There has always been some unease with the idea that humans can be packaged, and personal brands often come under fire for being artificial portrayals of self-indulgent people. In 2012, the satirical online newspaper The Onion mocked the trend with the headline “‘I Am A Brand,’ Pathetic Man Says.”
The story goes on to describe “a sad, pathetic local web developer” who “sees his worthless daily blog posts, endless Facebook status updates, and aggravating Foursquare check-ins as ‘extensions of his brand name.’” The point the writer is making: no-one cares that much about the message we’re trying to project. We’ll be valued at work by doing a good job, not by attempting to project a consistently perfect image.
Self-promotion can also be exhausting.
“When people are trying to create a personal brand… they must be always on,” says Ilana Gershon, author of Down and Out in the New Economy. This might mean updating social media feeds several times a day with carefully curated content, palatable to the people they may want to socialise or work with.
This, she says, “introduces a new way of constantly policing yourself. It forces you to be far more instrumental about your personal life, seeing yourself as a perpetually performing for a business-driven gaze.”
Competition to outperform rivals is made more acute by the fact that it’s relatively cheap to buy artificially generated Facebook likes, Instagram followers, Twitter retweets, and all the other metrics of social-media success.

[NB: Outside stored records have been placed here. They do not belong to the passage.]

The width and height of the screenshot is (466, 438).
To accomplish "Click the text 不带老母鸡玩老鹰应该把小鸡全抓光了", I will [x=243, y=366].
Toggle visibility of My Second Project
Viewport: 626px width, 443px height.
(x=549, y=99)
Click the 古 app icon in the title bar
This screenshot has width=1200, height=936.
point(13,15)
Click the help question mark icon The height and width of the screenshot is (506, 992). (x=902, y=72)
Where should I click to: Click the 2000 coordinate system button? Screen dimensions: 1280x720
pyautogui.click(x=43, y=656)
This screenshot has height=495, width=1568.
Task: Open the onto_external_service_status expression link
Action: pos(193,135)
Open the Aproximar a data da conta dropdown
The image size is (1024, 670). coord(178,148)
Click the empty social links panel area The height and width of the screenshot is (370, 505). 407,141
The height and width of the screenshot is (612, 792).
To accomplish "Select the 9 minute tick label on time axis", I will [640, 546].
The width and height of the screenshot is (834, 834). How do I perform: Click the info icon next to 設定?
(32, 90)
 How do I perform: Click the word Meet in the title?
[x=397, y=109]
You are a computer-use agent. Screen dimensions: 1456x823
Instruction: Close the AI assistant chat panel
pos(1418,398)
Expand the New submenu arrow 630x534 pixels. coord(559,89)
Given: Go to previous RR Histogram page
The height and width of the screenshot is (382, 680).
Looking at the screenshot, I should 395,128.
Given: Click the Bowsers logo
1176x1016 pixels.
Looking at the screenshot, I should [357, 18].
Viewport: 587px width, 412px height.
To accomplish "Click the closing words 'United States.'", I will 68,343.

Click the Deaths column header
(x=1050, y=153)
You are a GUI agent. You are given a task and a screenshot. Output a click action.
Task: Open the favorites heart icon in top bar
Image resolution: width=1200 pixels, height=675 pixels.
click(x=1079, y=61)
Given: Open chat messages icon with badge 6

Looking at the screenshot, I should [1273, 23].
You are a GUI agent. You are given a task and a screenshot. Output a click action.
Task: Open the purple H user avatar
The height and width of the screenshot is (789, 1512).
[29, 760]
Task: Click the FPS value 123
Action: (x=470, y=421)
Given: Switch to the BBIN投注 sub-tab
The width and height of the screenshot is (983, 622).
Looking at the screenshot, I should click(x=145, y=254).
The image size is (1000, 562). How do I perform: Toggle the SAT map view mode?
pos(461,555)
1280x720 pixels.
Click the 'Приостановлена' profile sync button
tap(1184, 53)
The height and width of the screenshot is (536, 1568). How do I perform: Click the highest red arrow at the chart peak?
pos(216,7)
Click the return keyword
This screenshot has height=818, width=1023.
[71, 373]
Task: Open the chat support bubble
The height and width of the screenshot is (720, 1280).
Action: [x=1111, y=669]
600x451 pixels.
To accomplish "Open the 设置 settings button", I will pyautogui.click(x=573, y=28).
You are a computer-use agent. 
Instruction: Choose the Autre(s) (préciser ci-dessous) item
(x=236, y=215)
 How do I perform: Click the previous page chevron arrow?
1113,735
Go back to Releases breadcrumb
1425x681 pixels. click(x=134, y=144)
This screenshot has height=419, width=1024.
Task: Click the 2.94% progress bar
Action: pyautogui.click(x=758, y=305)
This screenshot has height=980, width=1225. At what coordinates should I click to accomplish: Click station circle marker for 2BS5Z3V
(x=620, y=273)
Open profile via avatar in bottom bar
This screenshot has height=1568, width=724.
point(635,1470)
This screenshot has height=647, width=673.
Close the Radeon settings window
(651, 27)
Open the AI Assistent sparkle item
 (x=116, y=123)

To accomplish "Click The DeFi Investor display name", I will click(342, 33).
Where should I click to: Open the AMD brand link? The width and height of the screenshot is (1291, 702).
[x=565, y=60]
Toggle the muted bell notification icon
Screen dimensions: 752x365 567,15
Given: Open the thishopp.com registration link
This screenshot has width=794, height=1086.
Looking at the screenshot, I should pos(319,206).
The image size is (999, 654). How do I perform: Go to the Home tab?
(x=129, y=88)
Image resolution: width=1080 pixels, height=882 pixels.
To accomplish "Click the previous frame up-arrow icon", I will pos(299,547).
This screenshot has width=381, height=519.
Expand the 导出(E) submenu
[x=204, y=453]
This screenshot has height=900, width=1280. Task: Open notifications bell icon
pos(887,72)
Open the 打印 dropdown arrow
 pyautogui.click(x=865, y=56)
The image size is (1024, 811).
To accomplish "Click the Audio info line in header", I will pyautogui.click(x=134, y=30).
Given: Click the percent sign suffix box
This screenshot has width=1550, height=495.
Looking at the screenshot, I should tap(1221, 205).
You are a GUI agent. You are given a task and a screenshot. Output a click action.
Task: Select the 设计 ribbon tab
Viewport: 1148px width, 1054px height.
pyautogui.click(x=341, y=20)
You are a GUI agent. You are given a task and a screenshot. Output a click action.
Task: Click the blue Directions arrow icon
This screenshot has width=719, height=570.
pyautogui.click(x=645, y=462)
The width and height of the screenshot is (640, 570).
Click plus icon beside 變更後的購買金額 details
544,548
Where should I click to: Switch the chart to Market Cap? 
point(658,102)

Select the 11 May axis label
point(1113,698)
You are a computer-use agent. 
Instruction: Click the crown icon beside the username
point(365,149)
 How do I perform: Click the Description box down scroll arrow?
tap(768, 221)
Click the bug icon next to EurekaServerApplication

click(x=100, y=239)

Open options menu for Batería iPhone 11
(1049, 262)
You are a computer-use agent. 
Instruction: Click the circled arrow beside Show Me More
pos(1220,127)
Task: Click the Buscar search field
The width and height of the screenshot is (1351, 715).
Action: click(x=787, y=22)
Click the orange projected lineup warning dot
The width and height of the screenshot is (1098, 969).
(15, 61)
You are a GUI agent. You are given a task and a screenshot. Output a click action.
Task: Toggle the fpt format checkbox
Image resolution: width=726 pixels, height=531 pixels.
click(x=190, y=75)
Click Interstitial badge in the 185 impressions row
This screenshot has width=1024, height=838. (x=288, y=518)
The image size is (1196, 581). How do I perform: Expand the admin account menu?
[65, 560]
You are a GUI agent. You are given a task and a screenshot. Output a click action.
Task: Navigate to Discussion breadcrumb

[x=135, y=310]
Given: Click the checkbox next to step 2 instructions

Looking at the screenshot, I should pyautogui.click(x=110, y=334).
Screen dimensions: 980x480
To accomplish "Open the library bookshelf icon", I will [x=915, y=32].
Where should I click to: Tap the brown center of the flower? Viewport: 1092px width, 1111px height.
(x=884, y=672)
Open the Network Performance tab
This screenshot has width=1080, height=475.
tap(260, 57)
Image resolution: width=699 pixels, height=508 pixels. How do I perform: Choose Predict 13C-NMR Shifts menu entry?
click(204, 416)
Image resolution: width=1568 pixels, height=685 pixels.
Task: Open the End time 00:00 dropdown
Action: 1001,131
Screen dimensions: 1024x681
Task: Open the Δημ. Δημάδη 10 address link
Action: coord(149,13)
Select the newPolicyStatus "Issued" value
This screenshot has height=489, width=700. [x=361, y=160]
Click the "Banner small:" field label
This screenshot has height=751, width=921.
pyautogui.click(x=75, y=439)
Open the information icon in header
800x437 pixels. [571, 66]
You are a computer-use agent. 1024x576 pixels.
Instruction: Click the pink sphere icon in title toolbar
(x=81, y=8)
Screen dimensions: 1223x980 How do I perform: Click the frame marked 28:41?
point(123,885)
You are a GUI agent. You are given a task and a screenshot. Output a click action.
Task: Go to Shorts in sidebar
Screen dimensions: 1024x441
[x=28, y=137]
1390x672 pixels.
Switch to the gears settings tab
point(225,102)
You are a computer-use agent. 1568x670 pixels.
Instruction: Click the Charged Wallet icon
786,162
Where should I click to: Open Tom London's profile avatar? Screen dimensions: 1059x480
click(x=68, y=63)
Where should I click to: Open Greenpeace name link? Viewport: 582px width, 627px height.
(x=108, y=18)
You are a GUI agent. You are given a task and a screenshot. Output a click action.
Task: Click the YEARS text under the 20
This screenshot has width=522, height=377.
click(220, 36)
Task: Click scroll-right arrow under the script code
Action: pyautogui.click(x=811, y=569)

The British author Ella Woodward, who runs the healthy-eating blog Deliciously Ella and has more than a million Instagram followers, has spoken about her social-media burnout in interviews. “It’s easy when you work in a digital world that doesn’t stop, to never stop,” she told the marketing magazine Campaign, “and therefore share every aspect of your life. You can get quite exposed, and the bigger you are, the more you’re going to attract criticism.”
Against this backdrop, Sandberg’s opinion of personal branding could signal the death knell of the concept.
Others, however, believe the idea has merit.
Jennifer Holloway, a personal-branding consultant who lives in the Yorkshire Dales, says the criticism is based on a misunderstanding. “It’s not fakery,” she says of creating a personal branding strategy. “It’s ‘What brand am I already?’”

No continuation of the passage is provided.